“Adoro Dostoevskij, ma non filmerò mai L’Idiota dopo Kurosawa.”
[Andrej Arsen’evič Tarkovskij]
Dopo il capolavoro di Rashomon, Kurosawa era diventato un regista tenuto sott’occhio dal pubblico e dalla critica di tutto il mondo. Aggiudicatosi un posto di rilievo nella storia del Cinema, mette a punto quello che lui stesso definirà: “il mio più grande capolavoro”.
Dostoevskij è indubbiamente un pozzo senza fondo dal quale attingere ispirazione. Kurosawa cambia l’ambientazione, i costumi e i tratti più superficiali dei personaggi. Si passa da un’aristocrazia imperiale pietroburghese di fine ‘800 a un Giappone postbellico, i nomi dei personaggi cambiano, cambiano le loro storie, ma l’anima, la filosofia e le emozioni rimangono le stesse.
Poco importa che il protagonista sia il giovane Kameda o il principe Myškin, l’ingenuità e la pura umanità di questo personaggio tocca nel profondo e commuove in entrambe le opere.
Un triangolo amoroso con ai vertici i due lati opposti della follia umana, quello feroce e incontrollato e quello buono e mansueto. Un uomo che dopo aver visto la morte da molto vicino, ha cominciato ad apprezzare la vita fino ai più piccoli dettagli, fino al punto di amare ogni cosa ed essere addirittura privato della capacità di odiare. Non riuscendo a provare odio, non riuscendo nemmeno a pensare male di qualcuno, viene presto scambiato per malato mentale, o più semplicemente, per un idiota.
Nessuno riesce a volergli male, sarebbe come voler male a un bambino o a un cucciolo, ma nessuno lo rispetta veramente. Anche se qualcuno lo ama davvero.

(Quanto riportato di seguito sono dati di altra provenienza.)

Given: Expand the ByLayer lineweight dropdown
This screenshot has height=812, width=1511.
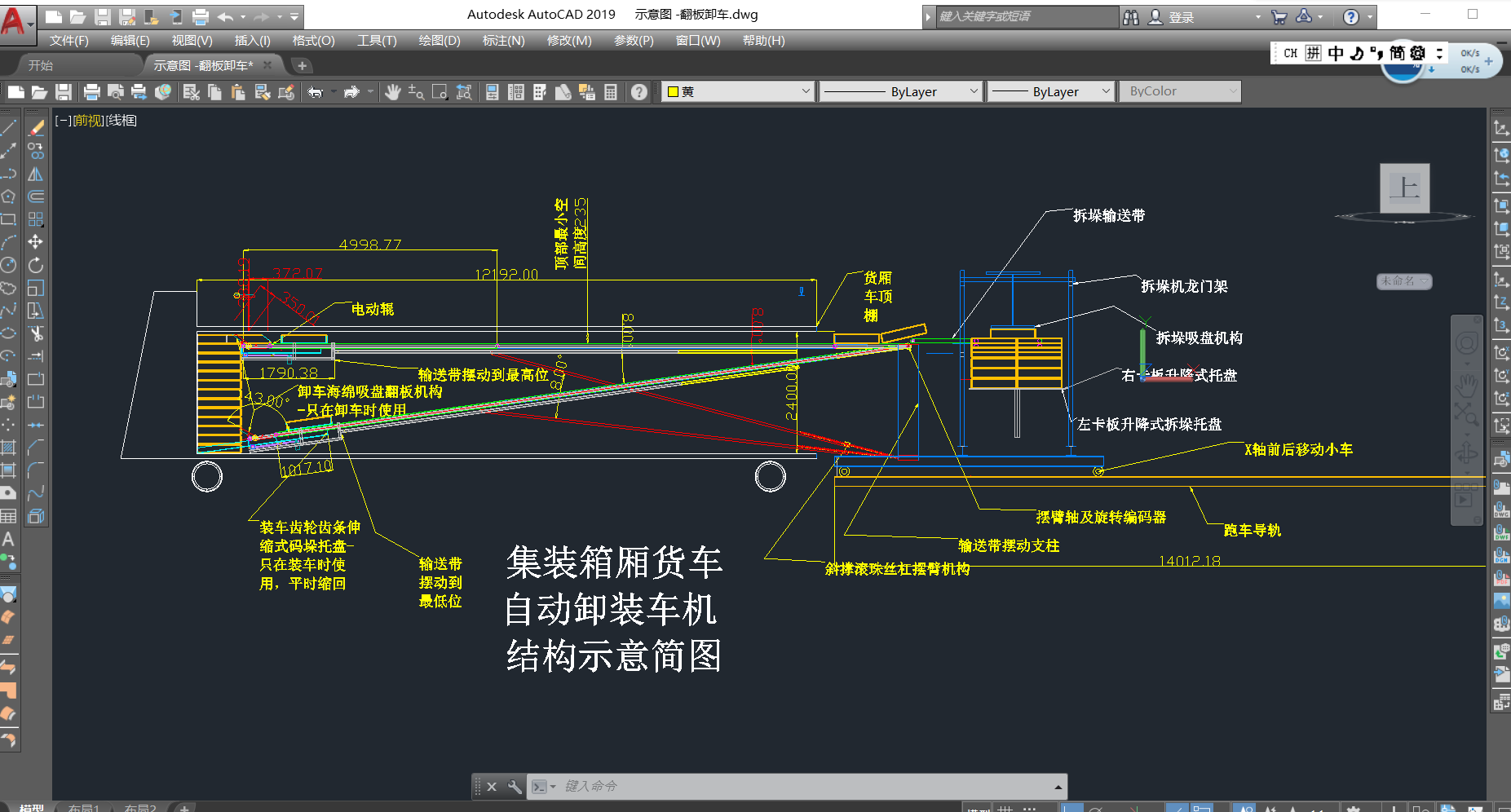Looking at the screenshot, I should pos(1050,91).
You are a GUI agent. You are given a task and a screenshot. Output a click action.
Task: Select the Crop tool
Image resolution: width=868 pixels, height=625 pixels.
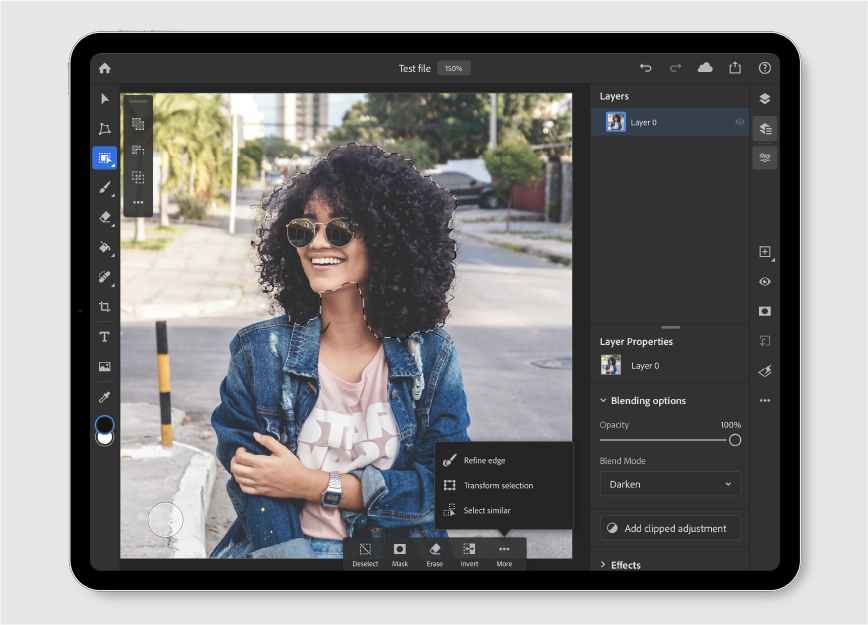(x=104, y=307)
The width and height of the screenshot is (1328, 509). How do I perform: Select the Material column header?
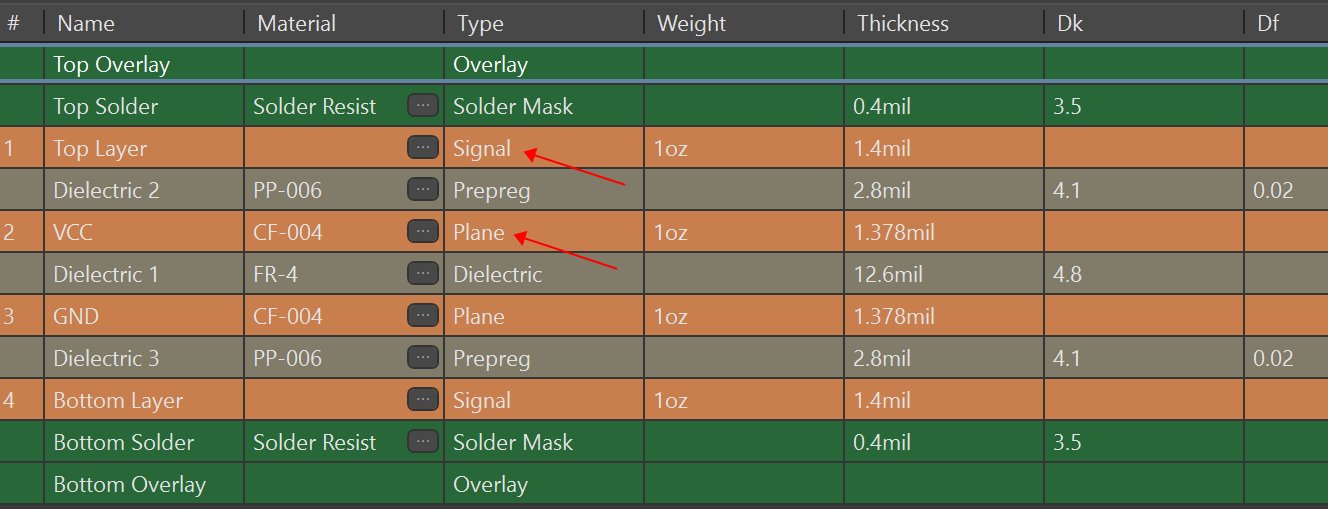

L’amore della bellissima Taeko e l’amicizia dell’amico/nemico Akama sono gli elementi portanti del film, affidati a Setsuko Hara e Toshiro Mifune (attore prediletto di Kurosawa) che riescono in modo sorprendente a commuovere con pochi sguardi e ad impersonare con alta maestria la profonda complessità e dualità dei loro ruoli.
Con “L’Idiota”, Dostoevskij e Kurosawa fanno una denuncia. Non una denuncia contro l’alta società pietroburghese o contro il Giappone post-bellico, ma una denuncia contro la gente. Contro la natura di tutta la gente, di ogni epoca e di ogni provenienza geografica. Denunciano la sconfinata difficoltà che ha l’uomo nel confrontarsi con ciò che è diverso da se stessi, con ciò che inconsciamente ci fa più paura anche se non lo ammettiamo mai: essere “nudi”, puri, totalmente sinceri e, quindi, totalmente vulnerabili.
Nella società che dipinge Dostoevskij nel racconto, e Kurosawa nel film, vediamo un uomo che è idiota perché troppo diverso dagli altri. La gente non può accettarlo perché la sua purezza e il suo candore mettono in luce tutto ciò che non va in loro. Qualunque persona adulta e sana di mente si guarderebbe bene dal mostrarsi pura e candida. Equivarrebbe a mostrarsi indifesi.
La nostra società non lascia spazio ai puri e ai candidi. Chi lo è, viene inevitabilmente bollato con l’etichetta di Idiota.
Tutti noi se incontrassimo un principe Myškin o un Kameda nella realtà, poco esiteremmo a definirlo idiota, o se non idiota magari “disagiato”, “ritardato”, insomma, uno con dei problemi. Ma in questa storia, leggendola su delle pagine o vedendola su di uno schermo, ci nasce una profondissima empatia dovuta al fatto che Kurosawa riesce a portare allo scoperto il lato puro di ognuno di noi e a porcelo davanti. Ci mette a confronto con una parte estremamente intima di noi stessi, senza farci sentire a disagio.
Ed è con questa parte di noi allo scoperto che sorge automatica la riflessione: ma chi è veramente l’idiota?